Azure Machine Learning is a cloud service for managing the lifecycle of machine learning projects. Also, we can create models in Azure ML or use a built-in model from an open-source platform like TensorFlow and Pytorch, etc.
The primary goal of ML is to enable computers to learn automatically by themselves without human intervention which means computers can recognize, analyze and deliver proper information without the involvement of humans.

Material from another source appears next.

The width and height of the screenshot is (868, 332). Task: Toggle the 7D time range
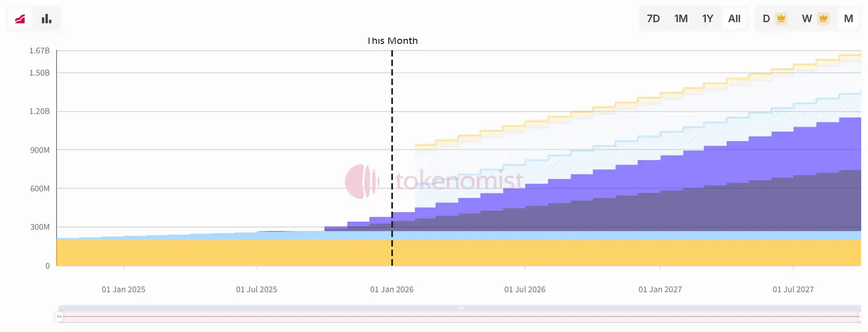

Machine Learning is the process of using mathematical solution models to guide a computer to learn without human involvement. ML is a subset of Artificial Intelligence (AI). ML uses some algorithms to identify patterns from the huge data and then those patterns will be used to create a data model which will make predictions.
Machine Learning Lifecycle
- Process of Preparing Data
Data Labeling – Label training data and manage labeling projects.
Data Preparation – Uses analytics engines for data preparation.
Datasets – Access data and create and share datasets.
- Tools for building and training models
Notebooks – Use Jupyter Notebooks with attached compute.
Automated Machine Learning – It automatically trains accurate models.
CLI and Python SDK – Accelerate the model training process.
Visual Studio Code and GitHub – It switches easily from local to cloud training.
Compute Instance – Secure environment with cloud CPUs, GPUs, and supercomputing clusters.
Open-Source Libraries and frameworks – PyTorch, TensorFlow, Keras.
- Validate and Deploy
Managed Endpoints – Deploy models for batch and real time data.
Pipelines and CI/CD – Automate machine learning workflows.
Prebuilt Images – Access container images with frameworks and libraries.
Model Repository – Share and track models and data.
Hybrid and Multicloud – Train and deploy models on-premises and across multi-cloud environments.
- Manage and Monitor
Monitoring and Analysis – Track, log and analyze data, models, and resources.
Data Drift – Detect drift and maintain model accuracy.
Error Analysis – Debug models and optimize model accuracy.
Auditing – Trace machine learning artifacts for compliance.
Policies – Use built-in and custom policies for compliance management.
Security – Enjoy continuous monitoring with Azure Security Center.
Azure Machine Learning Workspace
The ML workspace is the top most level resource for Azure Machine Learning which provides a centralized place to work with all the artifacts that you create when you use ML.
The workspace keeps the history of all training runs including logs, metrics, output, and snapshots of your scripts. This information will be used to determine which training run produces the best model.
Tools for Interacting with Workspace
- Azure Machine Learning Studio
- Azure Machine Learning Designer
- Azure Machine Learning SDK for Python
- Azure Machine Learning CLI Extension
- Azure Machine Learning VS Code Extension
Sub Resources of a Workspace
The following sub resources are the main resources that will be made in the process of creating the Azure Machine Learning Workspace.
VM – It provides computing power for your Azure Machine Learning Workspace and is also an integral part while deploying and training models.
Load Balancer – It’s a network load balancer that will be created for each compute instance to manage traffic even if the compute instance is stopped.
Virtual Network – It helps resources to communicate one with another and other on-premises networks.
Bandwidth – This encapsulates all outbound data that transfers across the region.
Storage Account – It will be used as the default datastore for the workspace and also it stores the Jupyter Notebooks that are used with your Azure ML compute instances.
Container Registry – Which registers docker containers that are used for the Azure ML environments, AutoML, and Data Profiling.
Application Insights – It stores monitoring and diagnostic information.
Key Vault – It stores secrets that are used by compute targets and other sensitive information which is needed by the workspace.
- ML Service can handle a large amount of data and scale up and down as its requirement.
- It mainly manages the infrastructure of both software and hardware.
- It supports various ML frameworks like PyTorch and Tensorflow etc.
- It is very expensive for large scale projects.
- It is the exact type of other machine learning platforms which may limit its capabilities for other use cases.
- It’s not supported in all the regions.
From this article, we can learn the Azure Machine Learning service details as described in the introduction, its lifecycle, workspace, and workspace sub-resources which are main the components of a workspace while it’s going to be created.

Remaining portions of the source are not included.